═══ PROVIDED RECORDS

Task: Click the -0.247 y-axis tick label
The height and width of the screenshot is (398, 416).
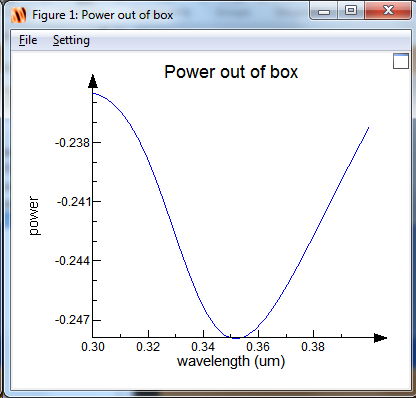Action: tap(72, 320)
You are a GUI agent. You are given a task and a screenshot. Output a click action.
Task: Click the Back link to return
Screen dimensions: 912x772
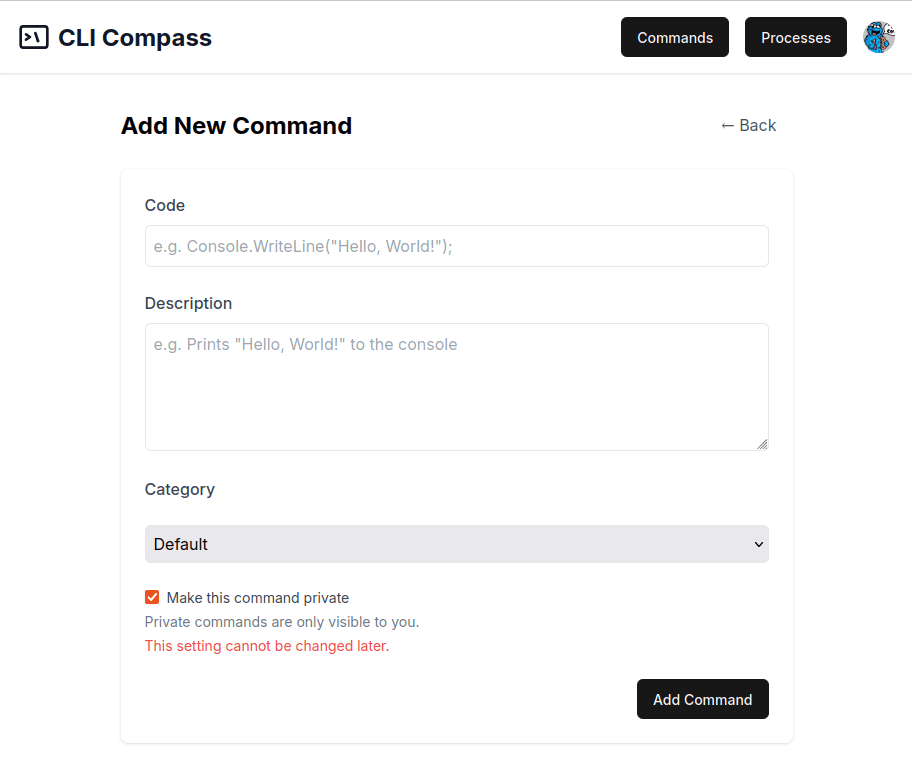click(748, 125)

══════
═══ PROVIDED RECORDS

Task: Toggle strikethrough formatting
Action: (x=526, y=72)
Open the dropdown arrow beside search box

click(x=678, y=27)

══════
═══ PROVIDED RECORDS

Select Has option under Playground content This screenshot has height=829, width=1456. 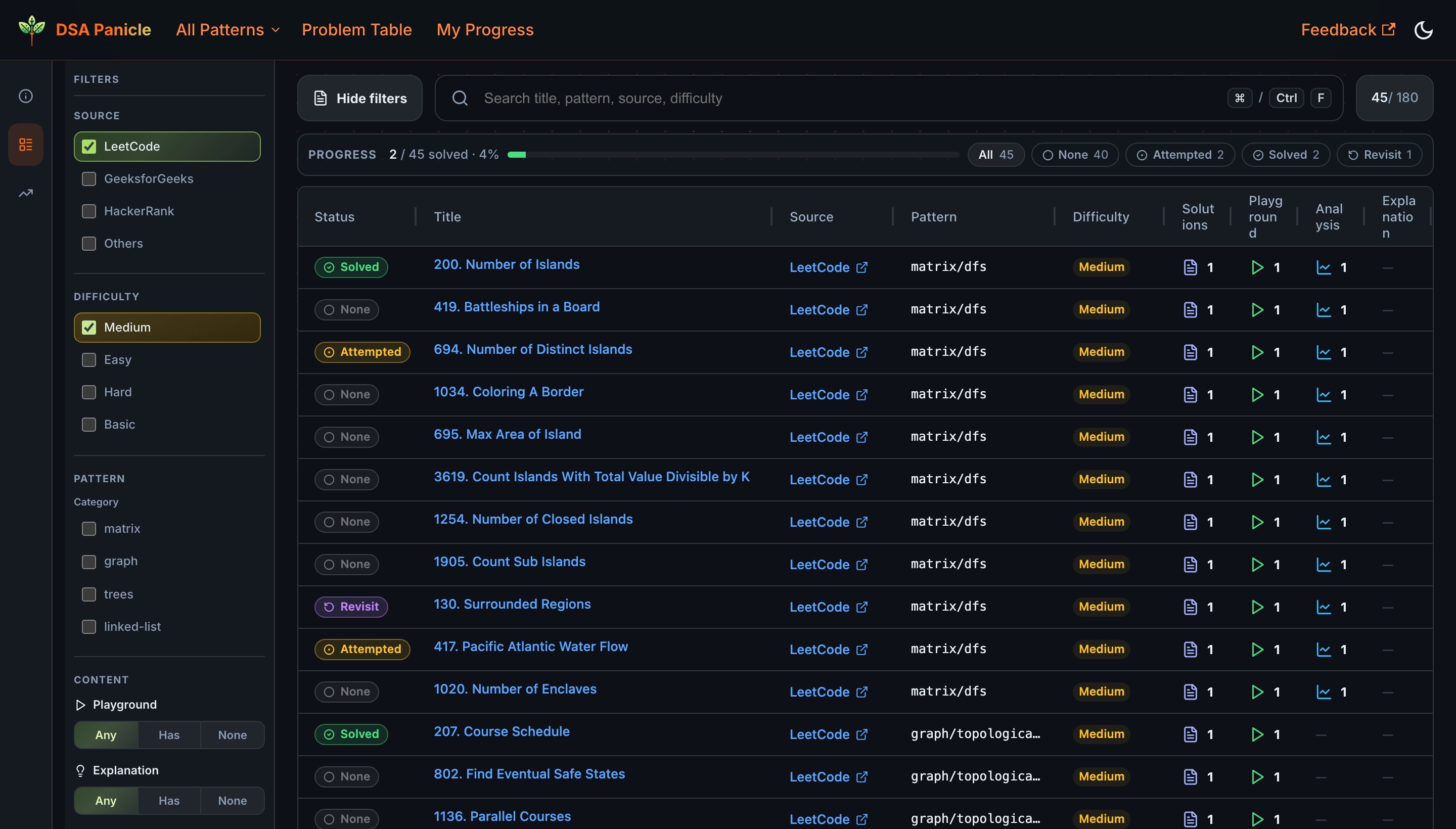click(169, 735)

══════

■ **TASK TO CARRY OUT**
Swap "screenshot" for "screen image" in the items starting with the line with "Task: Click the -0.247 y-axis tick label" and going on through the line with "click(748, 125)", and give those lines again with nothing else changed. Leave the pictures out of your answer.

■ **FULL SOLUTION**
Task: Click the -0.247 y-axis tick label
The height and width of the screen image is (398, 416).
Action: tap(72, 320)
You are a GUI agent. You are given a task and a screen image. Output a click action.
Task: Click the Back link to return
Screen dimensions: 912x772
click(748, 125)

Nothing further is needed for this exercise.